Currently, the doctors evaluate the risk of coronary heart disease by monitoring the blood pressure and cholesterol of a person while also keeping in view other factors like smoking, family history or diabetes. Though this strategy works, the problem is that it is age-dependent and the monitoring can only begin when the person reaches the age of 40 or 50. This leaves a lot of people out, who seem to be healthy otherwise but are struck down by sudden heart attacks. A team of researchers has now created what they call Genomic Risk Score (GRS) which can assess a person’s genetic risk factor for developing coronary heart disease.

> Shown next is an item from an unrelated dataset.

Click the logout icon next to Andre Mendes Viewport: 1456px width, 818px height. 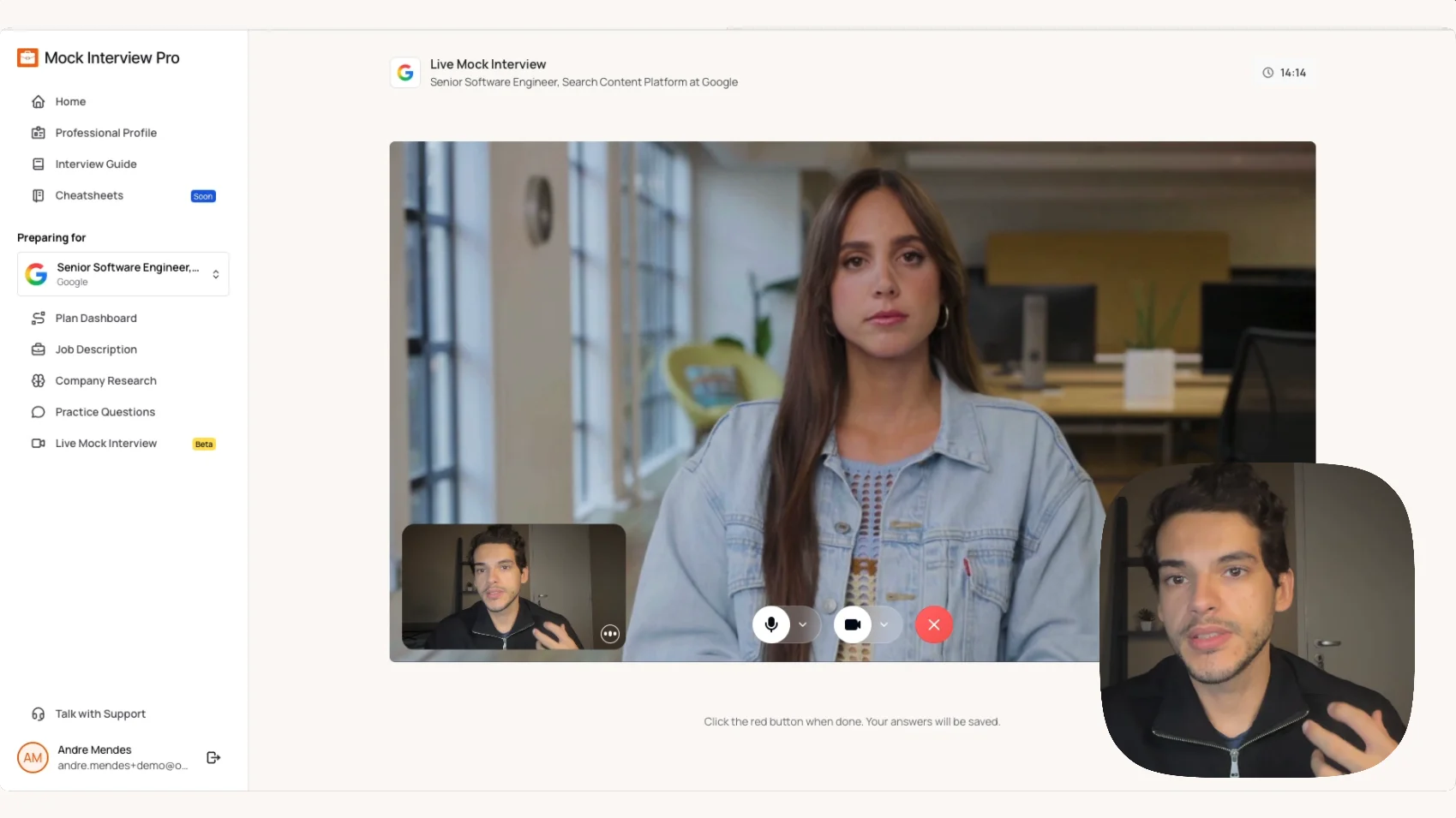213,757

They received genomic data from nearly half a million people and analyzed genetic variants of almost 2 million different individuals. The test can be a missing link in diagnostic tools, which allows doctors to combine a Genomic Risk Score (GRS) with other risk factors so they can better target the individuals who are at risk. While evaluating the efficiency, the research found that the Genomic Risk Score – GRS – was better at predicting if the person will develop heart disease than any other single risk factor. Those with a GRS score in the top 20% were four times more likely to develop heart disease as compared to those who have the GRS score in the bottom 20%.
The most significant point raised in the study was that males with a high GRS score were otherwise healthy but had a risk to develop coronary heart diseases with at least two conventional risk factors, high cholesterol, and blood pressure but a low Genomic Risk Score (GRS) score. This declares that GRS can be an incredibly useful addition to the other diagnostic risk factors utilized by clinicians. The significant additional benefit in using this kind of genomic testing into everyday practice is that it can be measured at young ages before other symptoms or risk factors take a hold. The GRS is suggested to cost no more than $50 per test.
Nilesh Samani, the senior author of the paper, said, “At the moment we assess people for their risk of coronary heart disease in their 40’s through NHS health checks. But we know this is imprecise and also that coronary heart disease starts much earlier, several decades before symptoms develop. Therefore if we are going to do true prevention, we need to identify those at increased risk much earlier.” Michael Inouye, the lead author of the study, said that the new combination of big data science and extraordinarily large genomic cohorts has allowed scientists to develop these genetic tests. He admits that genes are just one part of the story which states if the person will develop coronary heart diseases.
The data is now accurate enough for these tests to become a valid additional tool for a doctor. Inouye said, “While genetics is not destiny for coronary heart disease, advances in genomic prediction have brought the long history of heart disease risk screening to a critical juncture, where we may now be able to predict, plan for, and possibly avoid a disease with substantial morbidity and mortality.”